In the most cooperative political climate, a president’s budget filing is greeted as suitable fodder for Capitol Hill fireplaces. The document President Obama files next Monday, working off a $3 trillion-plus deficit-reduction blueprint released last year, may not meet even that standard.

Obama will likely press ahead on his election-year themes: clean-energy spending, reinforcement of his crackdown on Wall Street, and higher taxes on the wealthy as part of his economic-fairness argument. The document is expected to call for $487 billion in defense spending cuts and $580 billion from domestic spending over the next 10 years, including a $248 billion Medicare reduction.

The plan will probably contain the so-called Buffett Rule, a 30 percent income tax on people earning more than $1 million, and corporate tax-reform proposals. There likely will be tax cuts for firms to shift manufacturing jobs back stateside, and elevated tax incentives for advanced manufacturers already operating domestically.
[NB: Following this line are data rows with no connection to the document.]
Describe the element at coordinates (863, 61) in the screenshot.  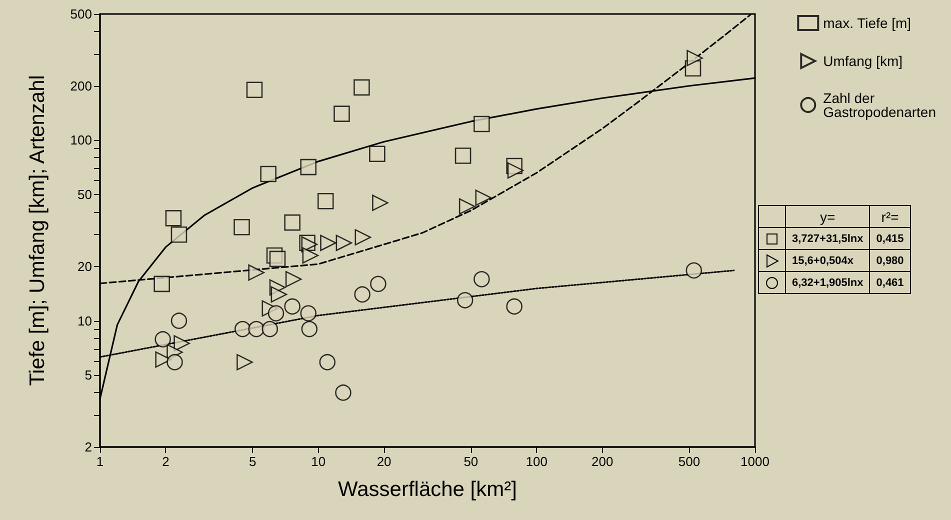
I see `legend-label: Umfang [km]` at that location.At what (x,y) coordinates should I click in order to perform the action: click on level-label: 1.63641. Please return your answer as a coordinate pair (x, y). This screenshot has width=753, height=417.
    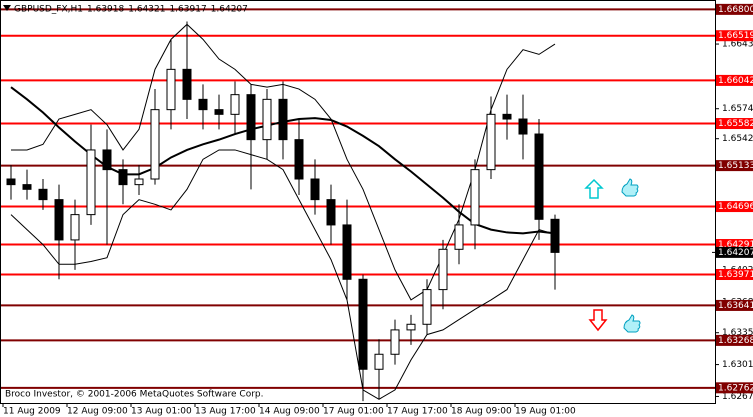
    Looking at the image, I should click on (736, 306).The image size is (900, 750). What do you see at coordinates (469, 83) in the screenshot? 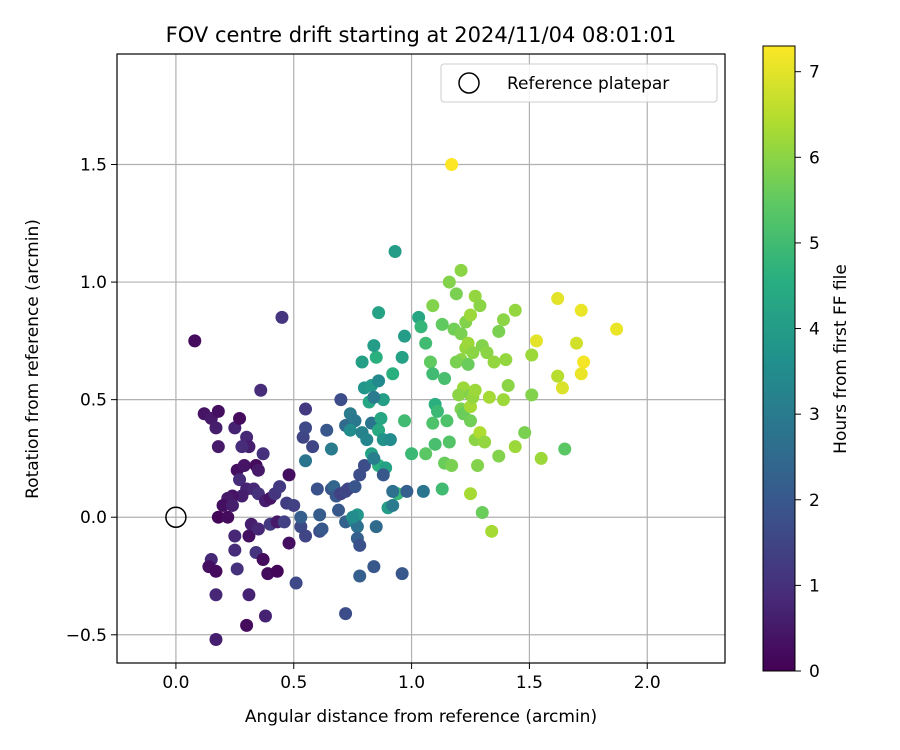
I see `legend-marker-icon` at bounding box center [469, 83]. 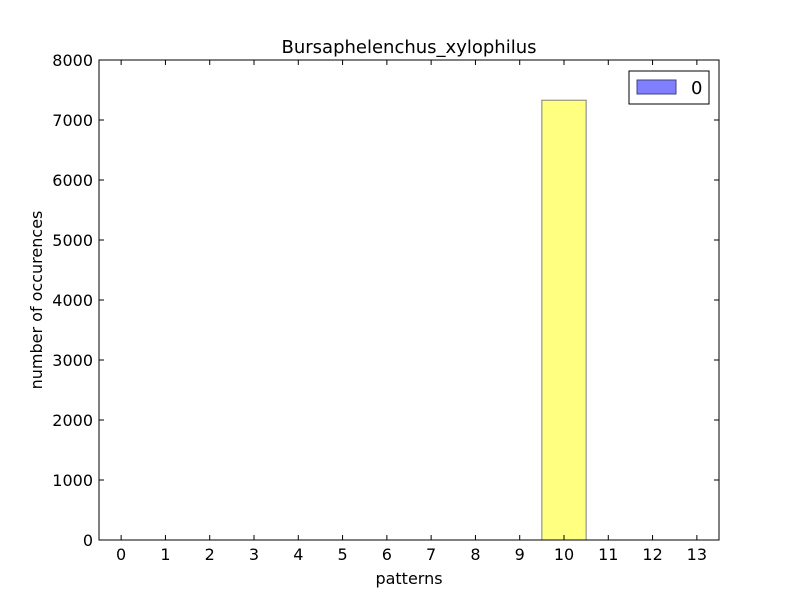 I want to click on x-tick-label: 13, so click(x=697, y=554).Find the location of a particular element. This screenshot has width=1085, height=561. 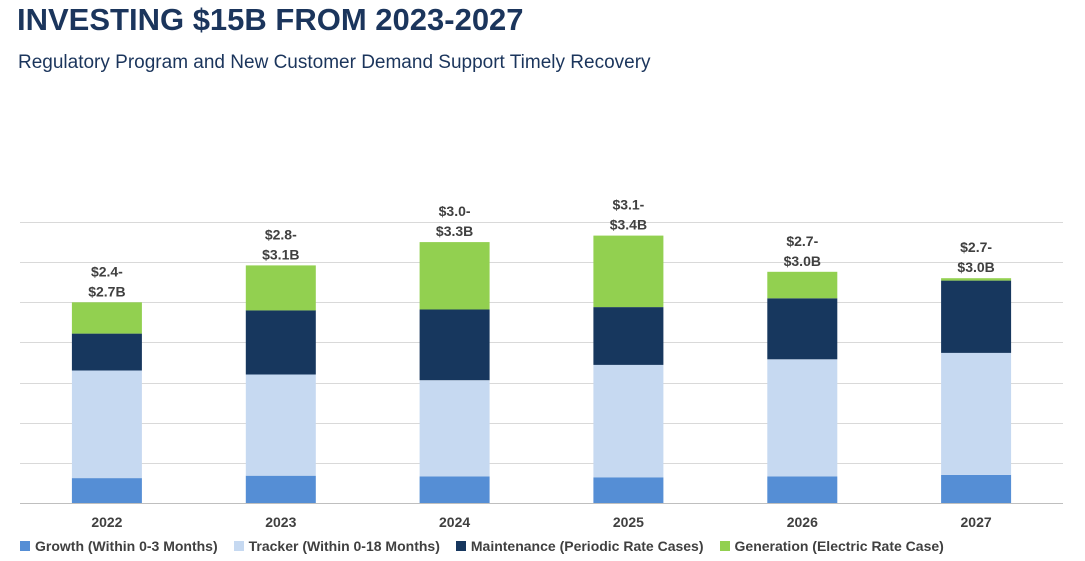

The president also wants to divert half the anticipated $550 billion in 10-year savings from wound-down wars in Afghanistan and Iraq to infrastructure spending.

But don’t get too caught up in the numbers. The spending blueprint isn’t going far. Senate Majority Leader Harry Reid, D-Nev., has already cashiered the necessity for the Senate to vote on a budget resolution this year, citing last summer’s debt-ceiling deal, which has set spending caps for fiscal 2013.

“We do not need to bring a budget to the floor this year — it’s done, we don’t need to do it,” Reid told reporters last Friday.